Universal scaling for recovery of Fourier's law in low-dimensional solids under momentum conservation

TL;DR

This paper uses dynamic renormalization group analysis to explain the disappearance of anomalous heat conduction in low-dimensional momentum-conserving systems, revealing a universal scaling law confirmed by numerical experiments.

Contribution

It provides a theoretical explanation for the recovery of Fourier's law in low-dimensional solids and predicts a universal scaling law for heat conductivity crossover.

Findings

RG flow destabilizes the inviscid fixed point for nonzero elastic-wave speeds

Universal scaling law describes heat conductivity crossover

Numerical experiments confirm the predicted scaling in FPU-β lattices

Abstract

Dynamic renormalization group (RG) of fluctuating viscoelastic equations is investigated to clarify the cause for numerically reported disappearance of anomalous heat conduction (recovery of Fourier's law) in low-dimensional momentum-conserving systems.

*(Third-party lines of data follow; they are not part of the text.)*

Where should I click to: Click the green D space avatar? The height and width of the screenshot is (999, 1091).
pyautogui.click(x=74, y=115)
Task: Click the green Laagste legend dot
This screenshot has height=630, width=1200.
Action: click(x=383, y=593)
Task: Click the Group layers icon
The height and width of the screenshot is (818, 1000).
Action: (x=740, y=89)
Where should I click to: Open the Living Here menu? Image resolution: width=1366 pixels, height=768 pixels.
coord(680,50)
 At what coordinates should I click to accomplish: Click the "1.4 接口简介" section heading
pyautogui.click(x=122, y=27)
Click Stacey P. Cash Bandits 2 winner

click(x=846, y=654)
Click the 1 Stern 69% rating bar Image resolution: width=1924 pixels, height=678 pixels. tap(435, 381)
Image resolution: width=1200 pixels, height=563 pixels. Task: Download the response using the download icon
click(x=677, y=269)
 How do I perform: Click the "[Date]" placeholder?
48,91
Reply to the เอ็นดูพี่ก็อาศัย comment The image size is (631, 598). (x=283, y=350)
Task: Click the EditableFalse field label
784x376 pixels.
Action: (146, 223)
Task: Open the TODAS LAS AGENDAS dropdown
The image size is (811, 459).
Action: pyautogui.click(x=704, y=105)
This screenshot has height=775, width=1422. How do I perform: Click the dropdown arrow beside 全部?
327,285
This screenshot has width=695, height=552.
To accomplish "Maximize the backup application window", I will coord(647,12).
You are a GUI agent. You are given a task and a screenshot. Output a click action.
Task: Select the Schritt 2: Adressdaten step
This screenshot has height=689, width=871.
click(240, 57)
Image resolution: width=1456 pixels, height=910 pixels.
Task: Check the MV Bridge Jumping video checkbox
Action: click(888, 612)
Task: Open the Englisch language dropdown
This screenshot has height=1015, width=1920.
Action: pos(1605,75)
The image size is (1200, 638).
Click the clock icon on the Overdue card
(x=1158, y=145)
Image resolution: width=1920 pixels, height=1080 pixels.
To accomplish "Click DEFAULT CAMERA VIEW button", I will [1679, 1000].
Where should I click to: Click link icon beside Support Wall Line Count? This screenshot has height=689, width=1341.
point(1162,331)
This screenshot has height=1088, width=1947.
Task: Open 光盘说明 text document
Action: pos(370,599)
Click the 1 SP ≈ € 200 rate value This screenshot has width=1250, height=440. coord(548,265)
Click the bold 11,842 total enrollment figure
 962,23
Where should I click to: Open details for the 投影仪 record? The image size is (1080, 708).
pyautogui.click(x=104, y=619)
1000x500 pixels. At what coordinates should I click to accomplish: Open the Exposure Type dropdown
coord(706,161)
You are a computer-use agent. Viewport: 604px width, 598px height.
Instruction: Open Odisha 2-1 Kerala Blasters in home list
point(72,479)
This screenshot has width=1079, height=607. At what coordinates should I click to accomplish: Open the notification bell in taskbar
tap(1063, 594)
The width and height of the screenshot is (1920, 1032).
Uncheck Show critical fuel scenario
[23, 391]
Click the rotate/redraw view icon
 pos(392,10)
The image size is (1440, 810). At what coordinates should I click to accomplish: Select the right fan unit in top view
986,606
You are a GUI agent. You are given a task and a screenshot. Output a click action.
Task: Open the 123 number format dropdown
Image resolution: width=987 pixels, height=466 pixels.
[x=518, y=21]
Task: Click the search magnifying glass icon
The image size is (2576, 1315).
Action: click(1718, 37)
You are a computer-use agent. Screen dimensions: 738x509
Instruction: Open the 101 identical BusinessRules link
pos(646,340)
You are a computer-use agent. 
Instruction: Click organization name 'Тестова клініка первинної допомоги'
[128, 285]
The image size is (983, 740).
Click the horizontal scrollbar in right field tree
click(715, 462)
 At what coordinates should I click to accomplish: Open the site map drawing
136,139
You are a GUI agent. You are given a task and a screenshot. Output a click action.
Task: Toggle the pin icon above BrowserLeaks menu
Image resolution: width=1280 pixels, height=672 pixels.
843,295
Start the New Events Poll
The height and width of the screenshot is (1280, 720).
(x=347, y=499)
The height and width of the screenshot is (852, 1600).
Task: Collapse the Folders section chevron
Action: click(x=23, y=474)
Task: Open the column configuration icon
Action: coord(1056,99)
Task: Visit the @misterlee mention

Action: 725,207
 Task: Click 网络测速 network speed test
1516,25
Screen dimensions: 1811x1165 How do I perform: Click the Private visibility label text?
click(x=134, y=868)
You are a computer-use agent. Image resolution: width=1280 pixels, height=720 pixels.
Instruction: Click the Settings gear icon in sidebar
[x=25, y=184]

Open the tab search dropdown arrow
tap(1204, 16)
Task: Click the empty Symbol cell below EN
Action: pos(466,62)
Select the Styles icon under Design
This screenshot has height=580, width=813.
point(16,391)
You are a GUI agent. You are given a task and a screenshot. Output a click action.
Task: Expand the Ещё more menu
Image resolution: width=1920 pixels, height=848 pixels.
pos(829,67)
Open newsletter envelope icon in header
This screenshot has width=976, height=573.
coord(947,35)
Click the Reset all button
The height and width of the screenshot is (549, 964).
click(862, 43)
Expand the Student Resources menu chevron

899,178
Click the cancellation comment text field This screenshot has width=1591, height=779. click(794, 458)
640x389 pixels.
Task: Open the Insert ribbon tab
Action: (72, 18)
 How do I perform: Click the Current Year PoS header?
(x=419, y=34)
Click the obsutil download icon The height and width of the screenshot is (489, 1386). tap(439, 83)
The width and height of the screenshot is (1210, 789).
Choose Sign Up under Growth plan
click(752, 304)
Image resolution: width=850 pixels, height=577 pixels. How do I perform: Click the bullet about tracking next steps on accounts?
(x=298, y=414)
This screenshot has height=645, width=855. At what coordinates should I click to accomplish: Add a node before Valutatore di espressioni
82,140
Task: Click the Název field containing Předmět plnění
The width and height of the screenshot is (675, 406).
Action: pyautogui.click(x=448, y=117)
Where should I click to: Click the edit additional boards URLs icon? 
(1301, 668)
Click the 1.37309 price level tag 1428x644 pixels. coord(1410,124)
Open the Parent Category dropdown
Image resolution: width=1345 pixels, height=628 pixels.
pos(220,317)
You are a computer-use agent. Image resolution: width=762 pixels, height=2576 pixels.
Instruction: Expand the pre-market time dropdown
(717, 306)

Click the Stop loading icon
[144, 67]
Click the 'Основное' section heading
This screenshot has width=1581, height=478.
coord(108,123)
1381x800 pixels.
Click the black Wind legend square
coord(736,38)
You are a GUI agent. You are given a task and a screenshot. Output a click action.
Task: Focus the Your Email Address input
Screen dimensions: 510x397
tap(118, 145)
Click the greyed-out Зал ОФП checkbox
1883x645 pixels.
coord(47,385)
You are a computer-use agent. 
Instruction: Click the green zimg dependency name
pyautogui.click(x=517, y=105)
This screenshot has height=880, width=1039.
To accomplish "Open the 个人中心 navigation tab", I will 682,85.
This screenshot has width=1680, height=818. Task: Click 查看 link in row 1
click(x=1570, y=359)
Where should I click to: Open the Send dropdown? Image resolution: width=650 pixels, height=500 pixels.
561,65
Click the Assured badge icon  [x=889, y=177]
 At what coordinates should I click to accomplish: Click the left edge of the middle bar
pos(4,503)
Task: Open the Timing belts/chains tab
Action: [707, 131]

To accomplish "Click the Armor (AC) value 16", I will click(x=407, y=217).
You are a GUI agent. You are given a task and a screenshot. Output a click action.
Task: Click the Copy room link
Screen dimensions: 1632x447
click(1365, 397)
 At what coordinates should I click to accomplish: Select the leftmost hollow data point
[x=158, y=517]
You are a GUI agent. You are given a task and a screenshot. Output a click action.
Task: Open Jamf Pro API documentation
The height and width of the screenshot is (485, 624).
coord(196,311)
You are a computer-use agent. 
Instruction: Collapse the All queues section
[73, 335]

RG flow is obtained explicitly for simplified two model cases: a one-dimensional continuous medium under low pressure and incompressible viscoelastic medium of arbitrary dimensions. Analyses of these clarify that the inviscid fixed point of contributing the anomalous heat conduction becomes unstable under the RG flow of nonzero elastic-wave speeds. The dynamic RG analysis further predicts a universal scaling of describing the crossover between the growth and saturation of observed heat conductivity, which is confirmed through the numerical experiments of Fermi-Pasta-Ulam $\beta$ (FPU-$\beta$) lattices.